Durante el último tiempo hemos visto cómo importantes instituciones y autoridades de nuestro país, en mayor o menor medida, han ido perdiendo la confianza de la ciudadanía. Escándalos vinculados con el Ministerio Público, el poder judicial, las Fuerzas Armadas y Carabineros, la Iglesia Católica, o con la misma presidencia, han tenido como consecuencia la instalación de un clima de “crisis de confianza”. Como es de esperar, distintas voces han criticado las malas prácticas o propuesto distintas maneras de superarlas.

Como es evidente, sin instituciones confiables no puede haber una democracia sana, lo que justifica tomar medidas para superar esta crisis. Varios criterios sirven para analizar la pertinencia de las posibles reformas. Una que puede ayudar a fortalecer la confianza en las instituciones es apuntar a que la ciudadanía las sienta como propias. Esto exige que ellas se adapten a la idiosincrasia del país.
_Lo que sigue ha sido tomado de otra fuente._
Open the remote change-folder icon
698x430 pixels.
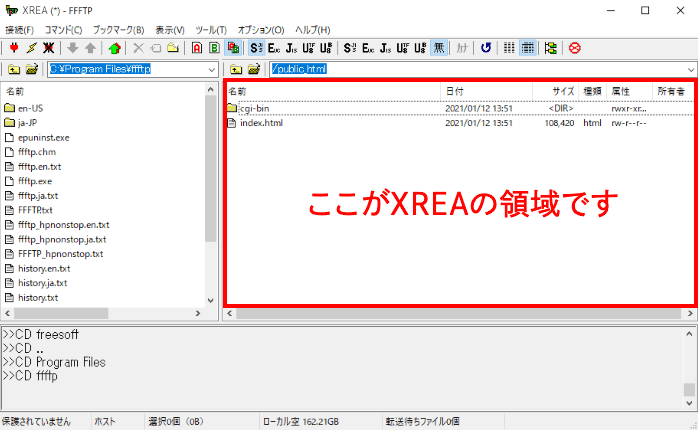click(x=255, y=69)
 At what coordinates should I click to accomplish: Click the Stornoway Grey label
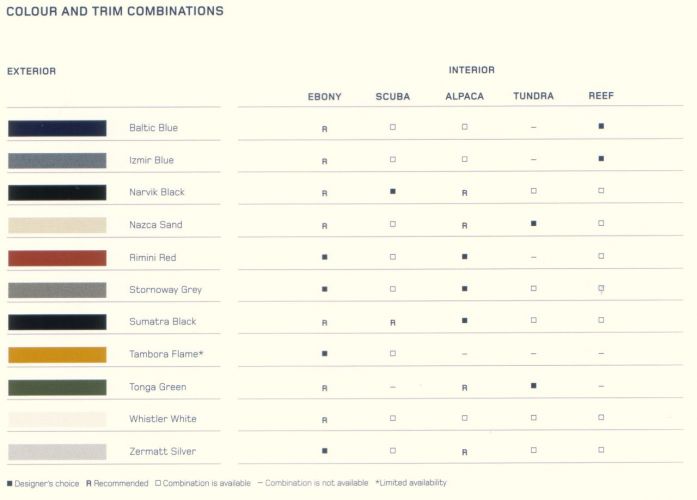pyautogui.click(x=165, y=290)
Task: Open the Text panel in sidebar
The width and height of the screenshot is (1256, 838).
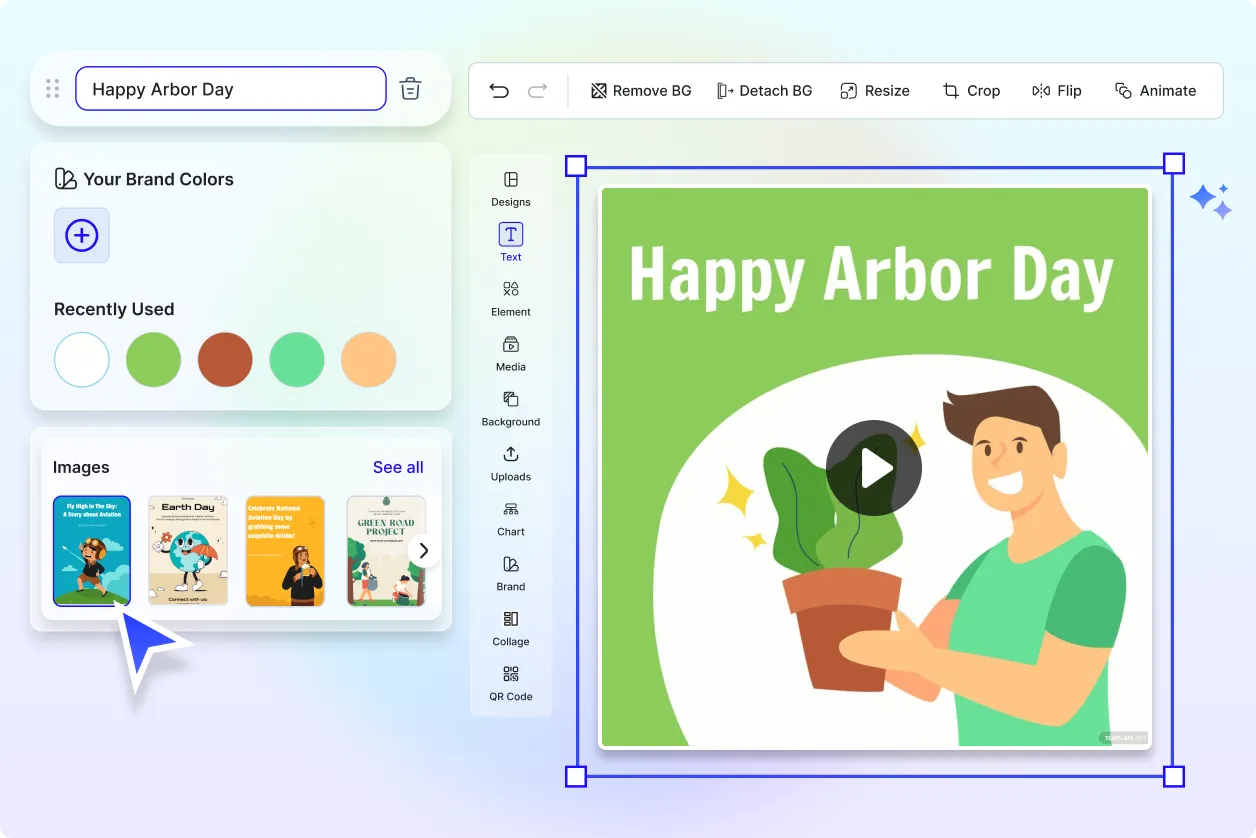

La población, por decirlo así, debe identificarse con sus instituciones. Debe entenderlas y encontrarles sentido. Cuando una institución imita a otra foránea situada en otro contexto, no puede esperarse que funcione de la misma manera, porque en su diseño están supuestas las características propias de ese contexto. La incertidumbre en torno a la elección de gobernadores, de alguna manera, evidencia lo anterior. Esta medida parece no tener sustrato cultural: en cierta forma, la elección y las nuevas (y escasas) atribuciones de una autoridad regional hacen recordar algo del federalismo, pero ¿puede eso funcionar en un sistema como el nuestro de la noche a la mañana? Como las importaciones extranjeras no responden necesariamente a las características de la sociedad ni a sus demandas actuales, mal pueden percibirse por la ciudadanía como instituciones legítimas. Y, como es obvio, de la legitimidad depende en gran medida la confianza. Por lo mismo, una institución que no está arraigada en la cultura, probablemente, fracasará.
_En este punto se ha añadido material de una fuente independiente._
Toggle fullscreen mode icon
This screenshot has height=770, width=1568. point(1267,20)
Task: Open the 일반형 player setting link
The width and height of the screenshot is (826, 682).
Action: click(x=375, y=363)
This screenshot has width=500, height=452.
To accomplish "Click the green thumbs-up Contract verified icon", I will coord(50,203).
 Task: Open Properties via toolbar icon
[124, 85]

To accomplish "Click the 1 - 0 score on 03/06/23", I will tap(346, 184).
Por el contrario, instituciones pensadas según las condiciones concretas de cada sociedad pueden cumplir de mejor manera su cometido. La reforma procesal penal es una muestra de ello. Ésta recogió, por un lado, lo propio de nuestro sistema jurídico continental, y por otro, la tradición oral y la cercanía de la cultura latinoamericana. Así, aun con todas las críticas que puedan hacérsele, se trata de un sistema eficaz y que goza de legitimidad entre la ciudadanía. Estas características pueden ayudar a superar la crisis de confianza en la que nos encontramos: confiamos en aquellas instituciones que entendemos, que no nos son ajenas y que funcionan correctamente.

Bien parece que las reformas a las instituciones pueden robustecer la confianza de la ciudadanía en ellas, y con ello, probablemente también la democracia, pero alcanzar este fin depende no tanto de la profundidad de las reformas, como de su pertinencia y el cuidado al diseñarlas.